Not only do we lack evidence for the efficacy of high-dose corticosteroids, there are now several animal studies that show high-dose corticosteroids to be directly toxic to injured optic nerve. Steinsapir and associates studied the treatment of experimental optic nerve injury with methylprednisolone in doses ranging from 30 to 120 mg/kg, compared with a saline-treated group. The saline-treated animals retained statistically significantly greater numbers of axons than the corticosteroid-treated animals. The second research study was a double-insult study by Ben Simon and associates. They found that head trauma preceding optic nerve injury was neuroprotective. Furthermore, treatment of the animals with high-dose methylprednisolone (30 mg/kg) after the optic nerve injury resulted in a loss of the protective effect associated with the head trauma.
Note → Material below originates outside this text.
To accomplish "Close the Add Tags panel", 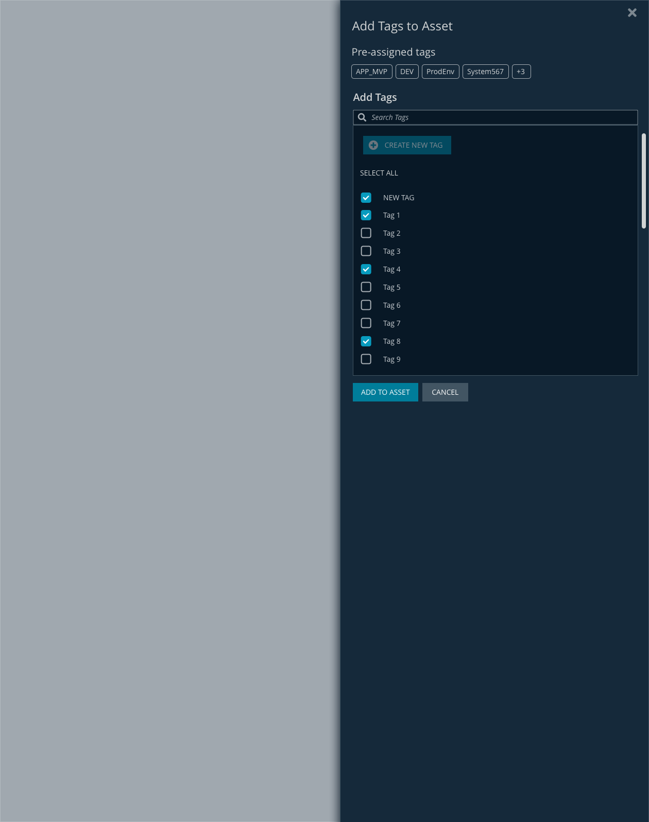I will tap(632, 13).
This neuroprotective effect was preserved when the animals were treated with low-dose methylprednisolone (1 mg/kg). Finally, Diem and associates demonstrated that methylprednisolone (20 mg/kg) was detrimental in an animal model of inflammatory optic neuropathy. Optic nerve inflammation is a different entity than traumatic optic neuropathy but may share common postinjury biochemical cascades. Corticosteroids may paradoxically interfere with adaptive mechanisms that limit the spread of secondary injury. No animal models of indirect traumatic optic neuropathy demonstrate a benefit for corticosteroids at any dose.

Clinical evidence does not support the use of high-dose corticosteroids for traumatic optic neuropathy. This treatment increases mortality in patients with head trauma. Animal studies show the treatment to be toxic to injured optic nerve. There is no reason to subject our patients to this treatment. The potential loss of life associated with high-dose corticosteroids in the setting of head trauma is not counterbalanced by clinically meaningful benefits. Without new and compelling research data, high-dose corticosteroids for traumatic optic neuropathy should be abandoned.
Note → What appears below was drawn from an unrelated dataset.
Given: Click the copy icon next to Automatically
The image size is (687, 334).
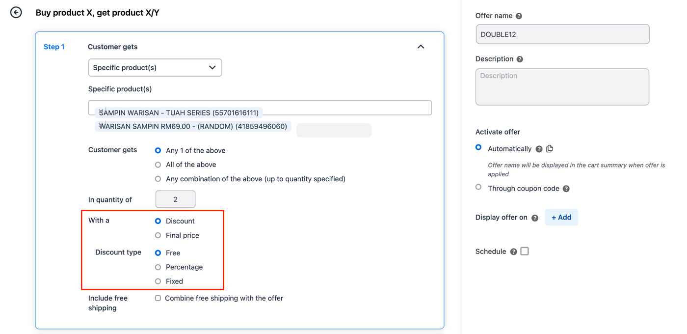Looking at the screenshot, I should (550, 149).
This naturally raises the question about whether lower dosages of methylprednisolone could be safe and effective. The answer is that no clinical or animal studies have shown any convincing evidence that methylprednisolone is effective for treating traumatic optic neuropathy at any dose. Clinical enthusiasm to use corticosteroids for treatment of traumatic optic neuropathy without any evidence that it may be helpful must be weighed against our new understanding that the treatment can actually be harmful. Whether methylprednisolone is safe when administered in a dosage below 20 mg/kg every 6 hours cannot be answered. The absence of data needed to answer this question does not provide a rationale for conducting human experimentation, given the risk of potential harm. Further clinical experimentation with alternate corticosteroid protocols would be difficult to support ethically without compelling, new animal data justifying such a treatment approach or, at the minimum, establishing that such treatments do not cause harm. Ben Simon and associates found that high-dose methylprednisolone (30 mg/kg) interfered with an optic nerve neuroprotective effect seen following head trauma. Methylprednisolone given at 1 mg/kg did not block the neuroprotective effect. This does not imply that methylprednisolone even at this lower dose is safe or effective for treating traumatic optic neuropathy.
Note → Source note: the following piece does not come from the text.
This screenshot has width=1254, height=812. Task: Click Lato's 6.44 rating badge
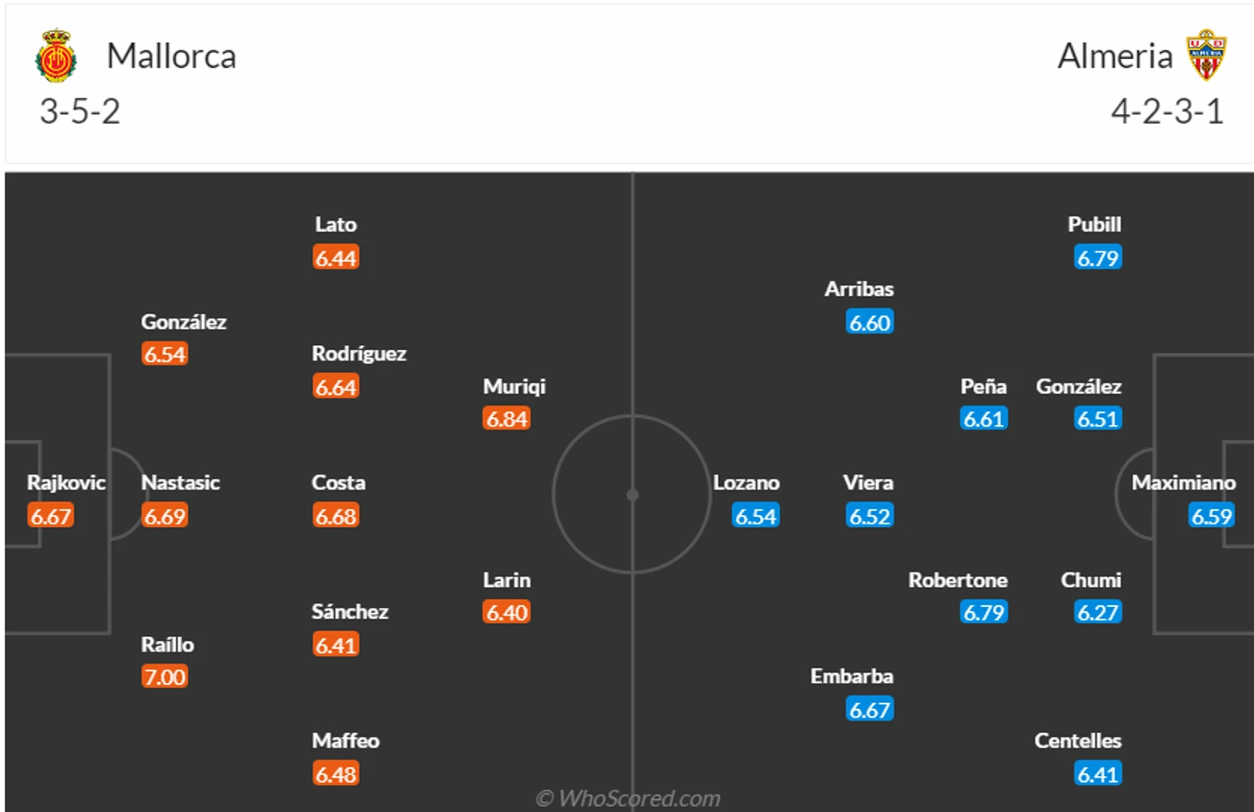336,258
Following trauma, clinicians may have reasons other than the treatment of traumatic optic neuropathy for considering corticosteroid therapy. To cite just one hypothetical example, we lack evidence to conclude that a kidney transplant recipient with a diagnosis of traumatic optic neuropathy who requires long-term prednisone therapy to control graft rejection should have the prednisone regimen discontinued. In the absence of better information, it seems prudent to limit such treatments to the equivalent of 1 mg/kg every 6 hours of methylprednisolone in the presence of concomitant acute traumatic optic neuropathy.